◆ What needs to be done:
Retype the items below line for line, leaving out the pictures.

══ Provided material

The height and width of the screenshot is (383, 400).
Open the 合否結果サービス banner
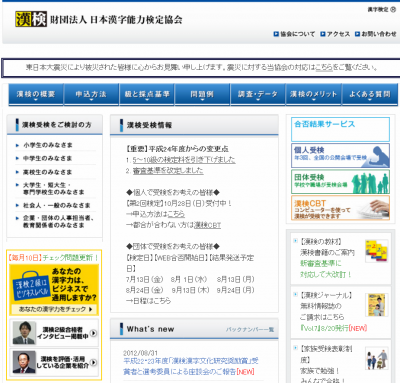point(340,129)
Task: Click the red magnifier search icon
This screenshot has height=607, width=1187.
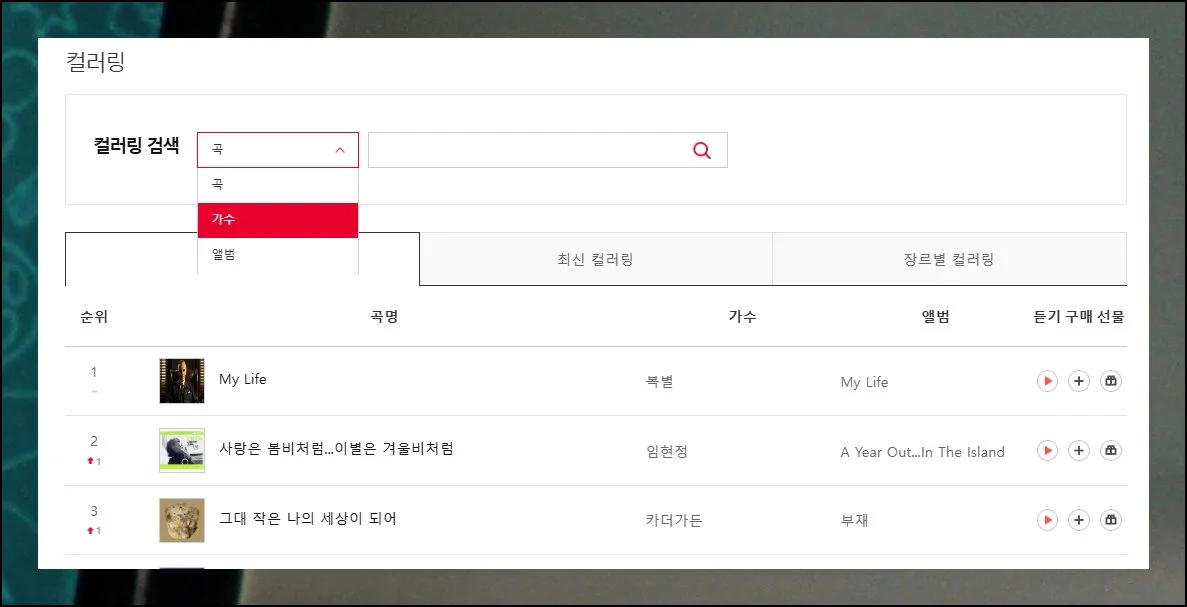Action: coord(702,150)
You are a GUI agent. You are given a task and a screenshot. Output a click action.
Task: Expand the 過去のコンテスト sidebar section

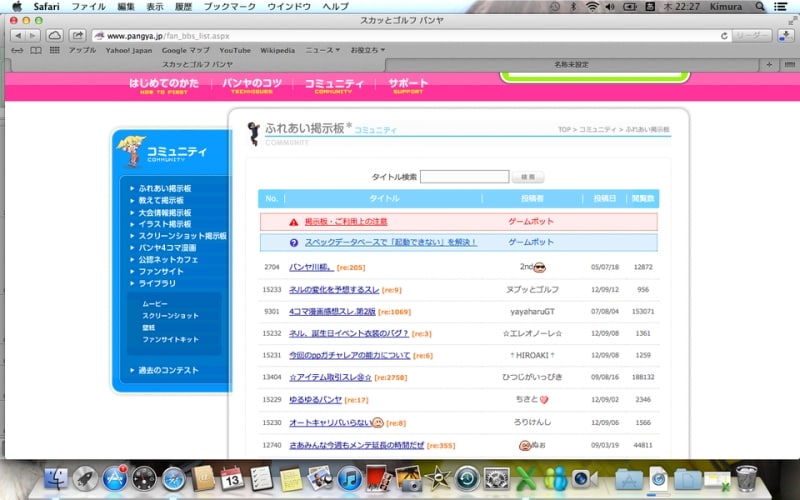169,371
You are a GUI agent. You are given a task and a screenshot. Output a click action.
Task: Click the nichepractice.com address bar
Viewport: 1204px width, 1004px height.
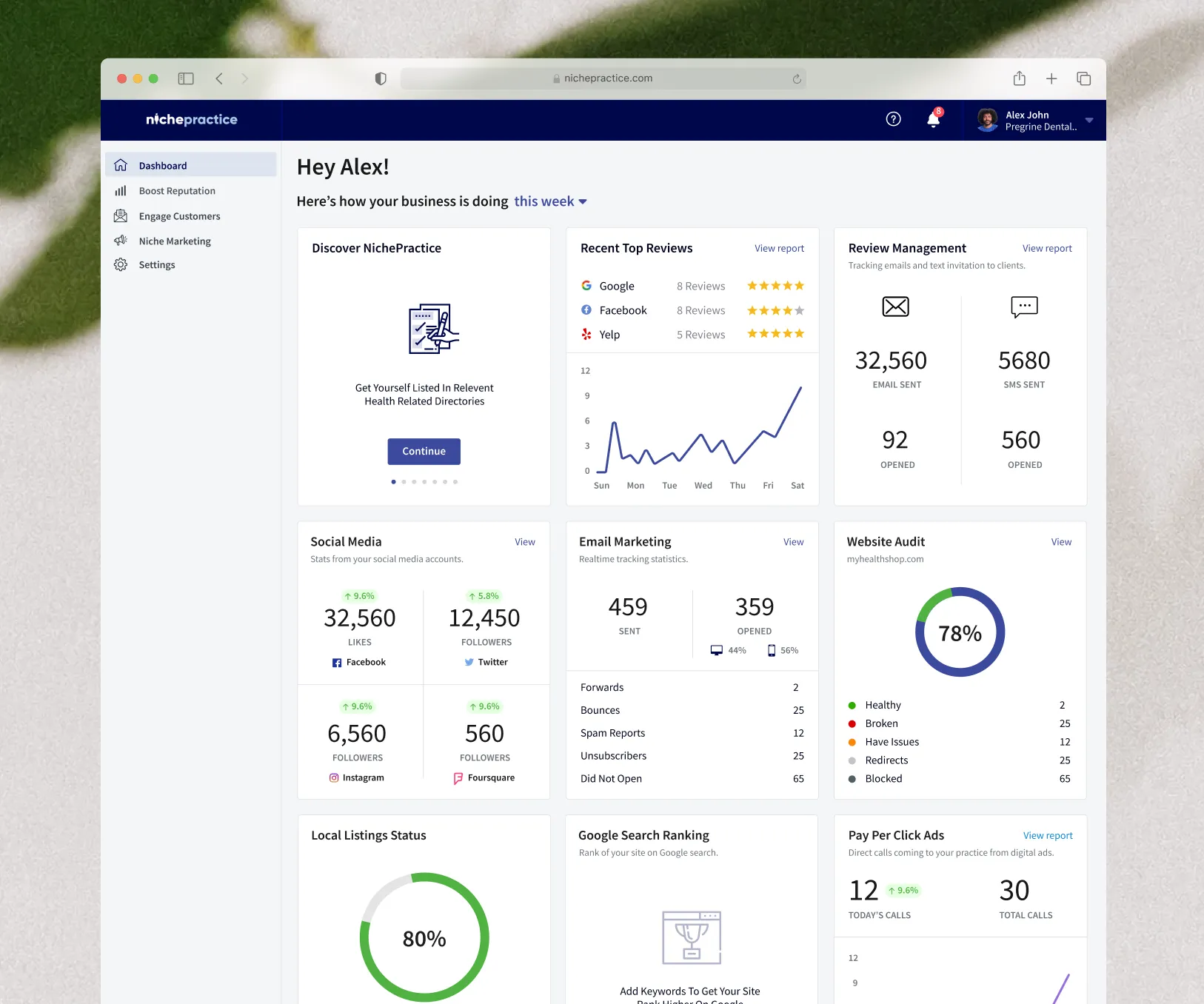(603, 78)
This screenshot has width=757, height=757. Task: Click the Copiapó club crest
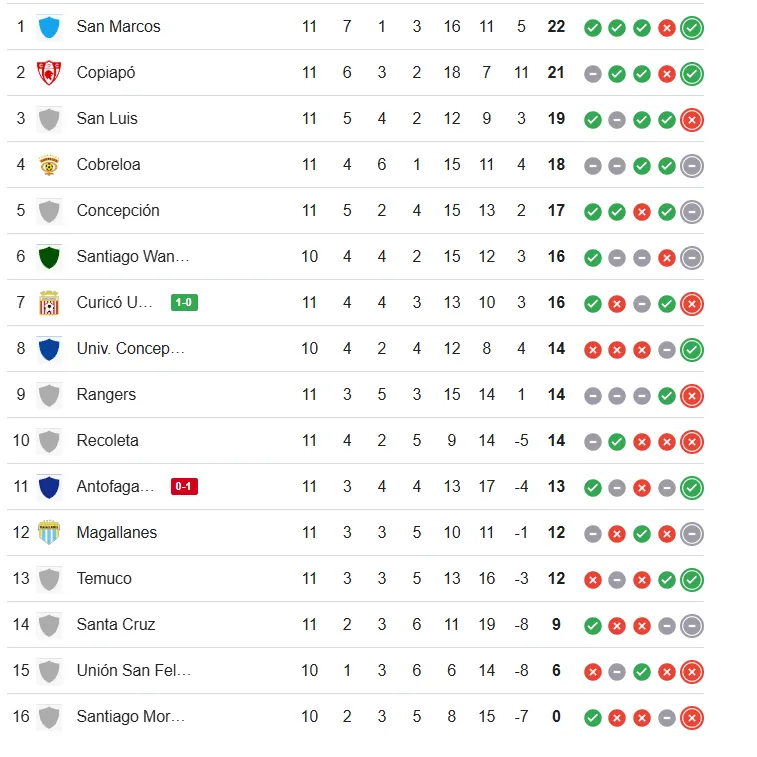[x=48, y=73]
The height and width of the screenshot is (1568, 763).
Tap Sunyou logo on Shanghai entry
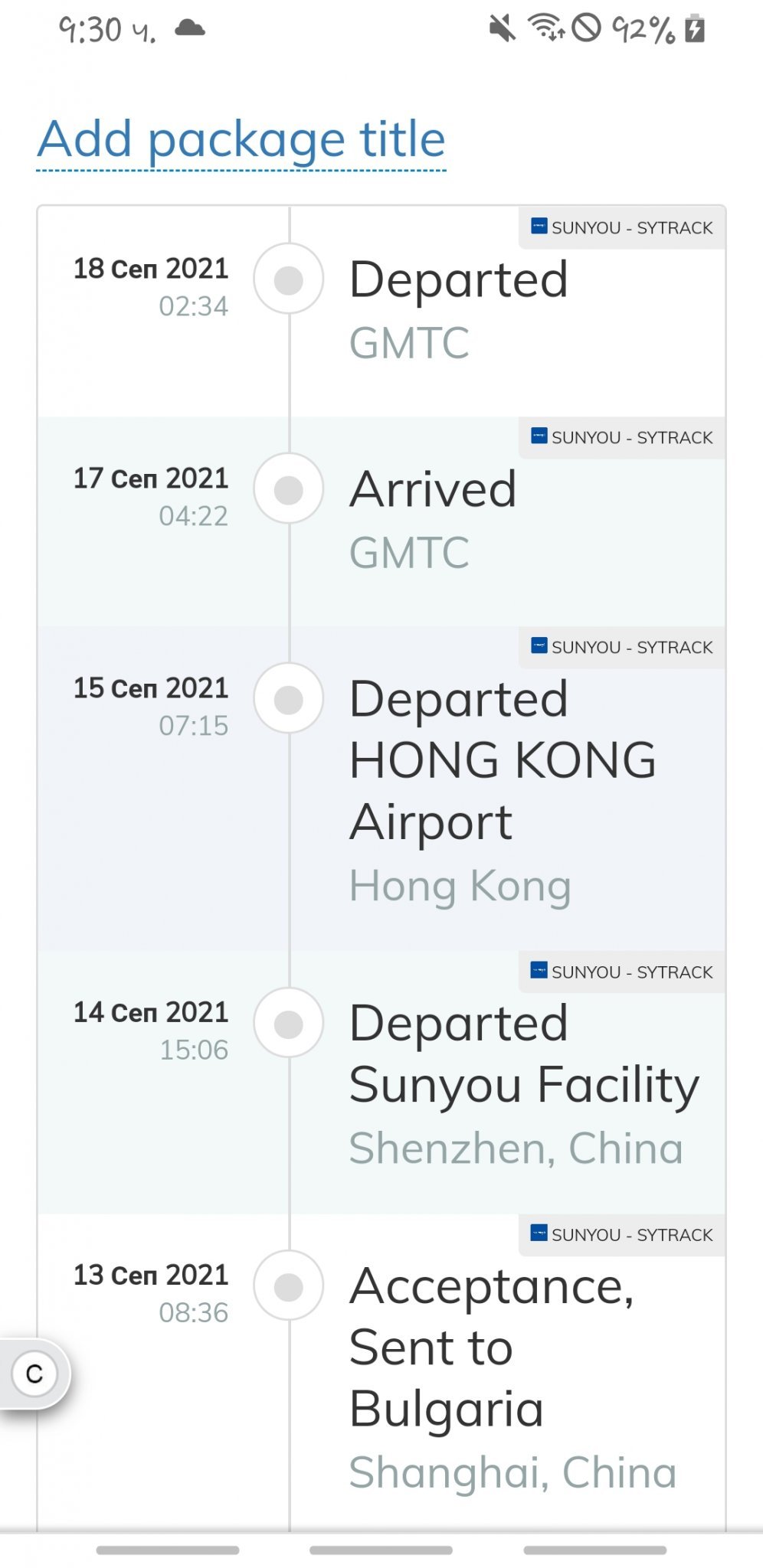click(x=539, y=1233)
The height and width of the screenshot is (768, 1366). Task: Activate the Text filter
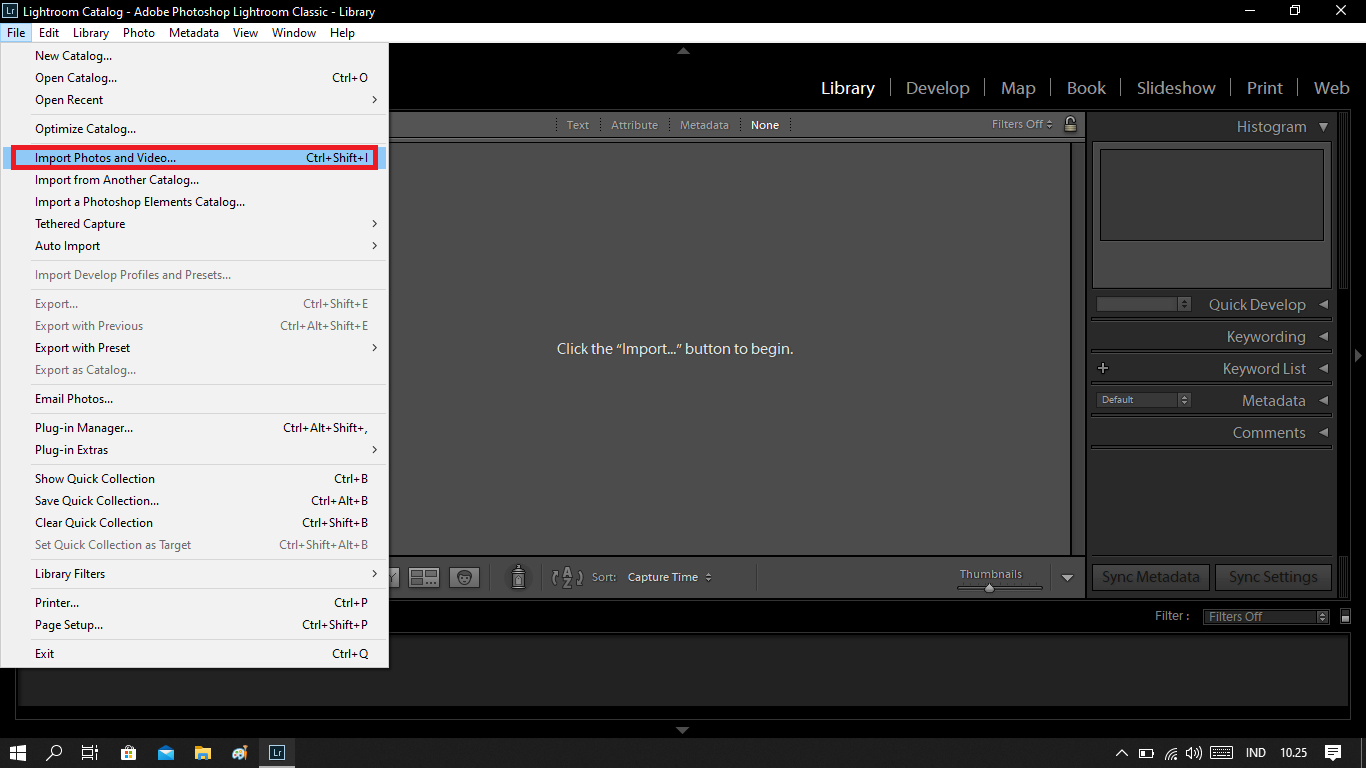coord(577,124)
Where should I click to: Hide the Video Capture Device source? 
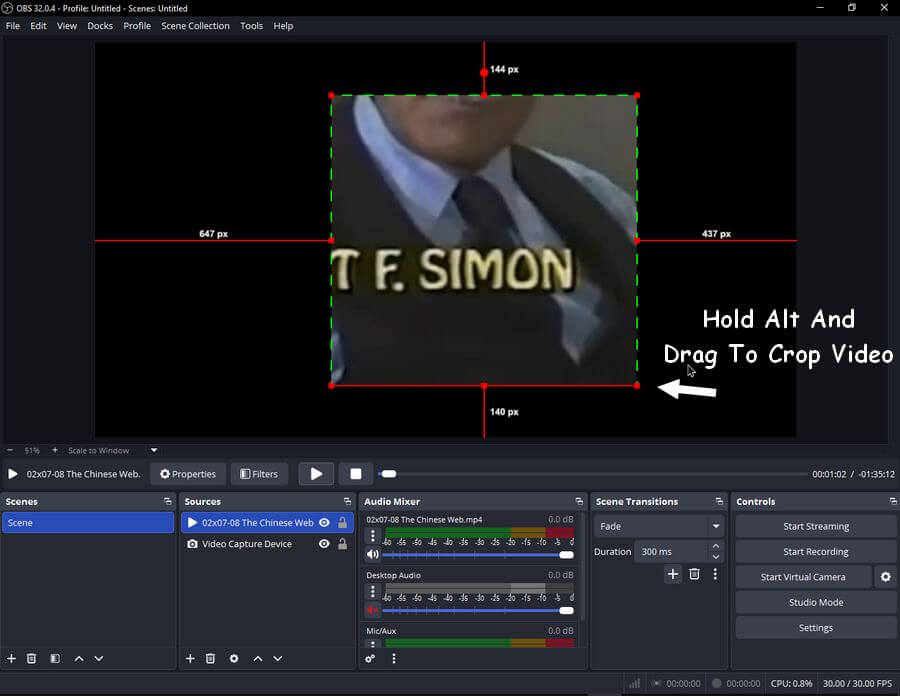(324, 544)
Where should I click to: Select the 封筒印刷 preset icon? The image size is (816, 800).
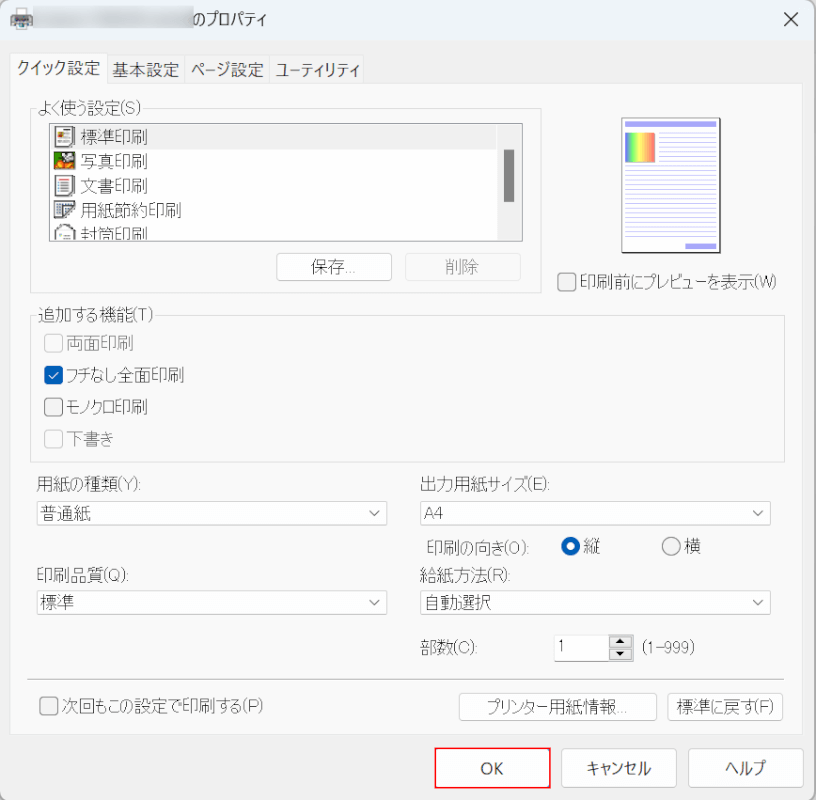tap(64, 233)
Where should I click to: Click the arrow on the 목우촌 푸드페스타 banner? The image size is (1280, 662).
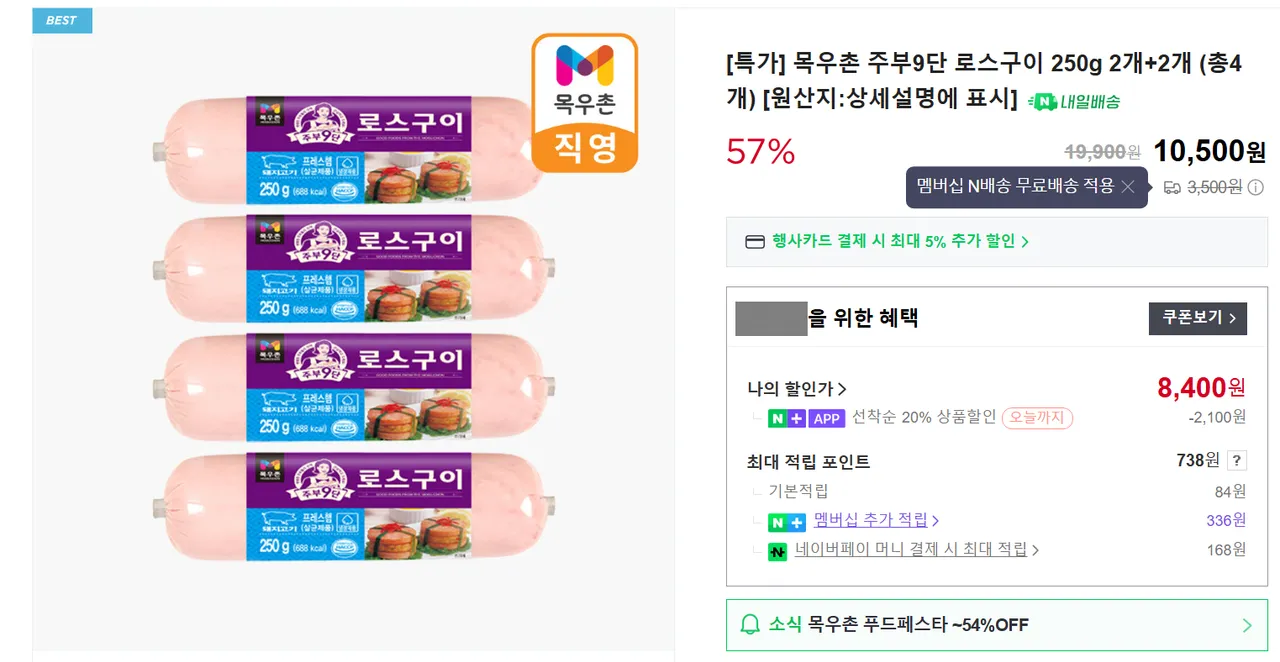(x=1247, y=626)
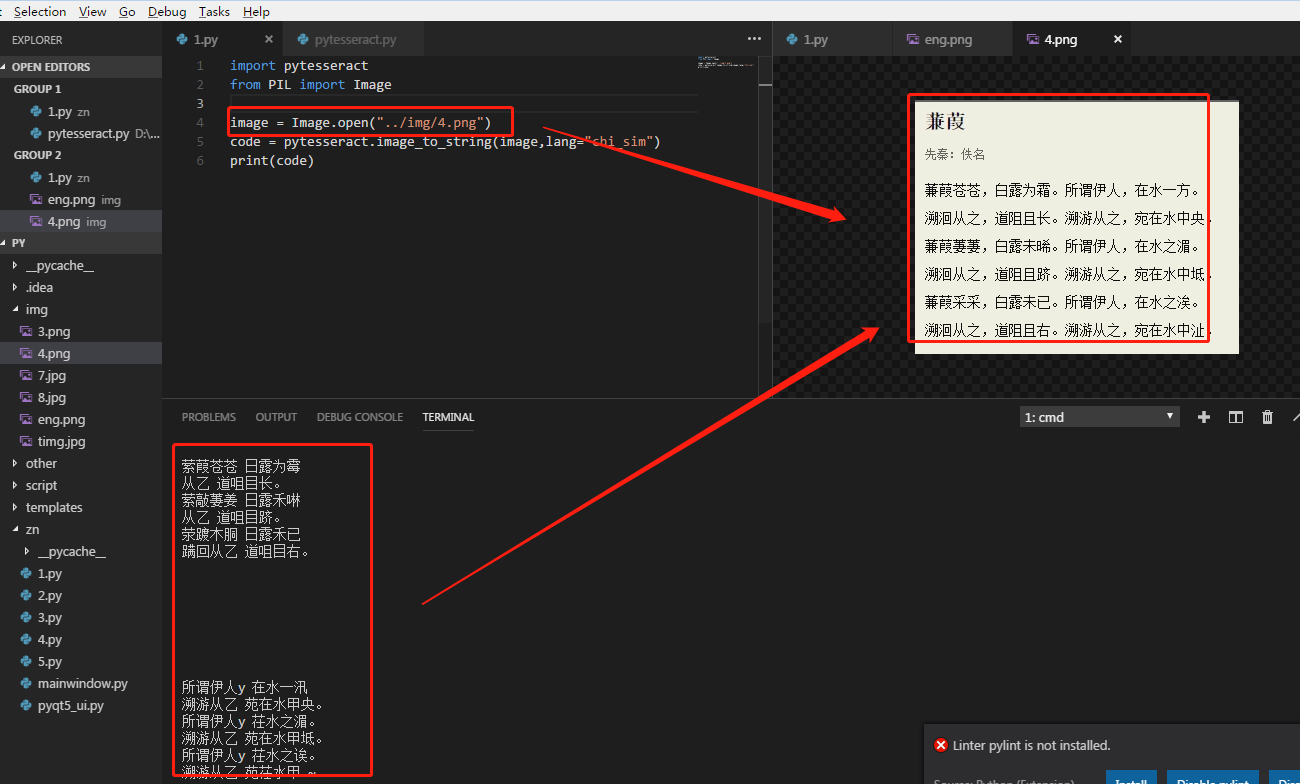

════

◆ Written solution:
The height and width of the screenshot is (383, 400).
Open the 合否結果サービス banner
point(340,129)
Task: Click the red magnifier search icon
This screenshot has height=607, width=1187.
Action: coord(702,150)
You are a GUI agent. You are given a task and a screenshot. Output a click action.
Task: Expand the 過去のコンテスト sidebar section

169,371
You are a GUI agent. You are given a task and a screenshot. Output a click action.
Task: Click the nichepractice.com address bar
Viewport: 1204px width, 1004px height.
(603, 78)
This screenshot has width=757, height=757. Task: Click the Copiapó club crest
[x=48, y=73]
The height and width of the screenshot is (1568, 763).
Tap Sunyou logo on Shanghai entry
click(x=539, y=1233)
The height and width of the screenshot is (768, 1366). Task: Activate the Text filter
coord(577,124)
Where should I click to: Hide the Video Capture Device source? 
(324, 544)
Where should I click to: Select the 封筒印刷 preset icon? The image size is (816, 800).
tap(64, 233)
Where should I click to: Click the arrow on the 목우촌 푸드페스타 banner? The image size is (1280, 662).
(x=1247, y=626)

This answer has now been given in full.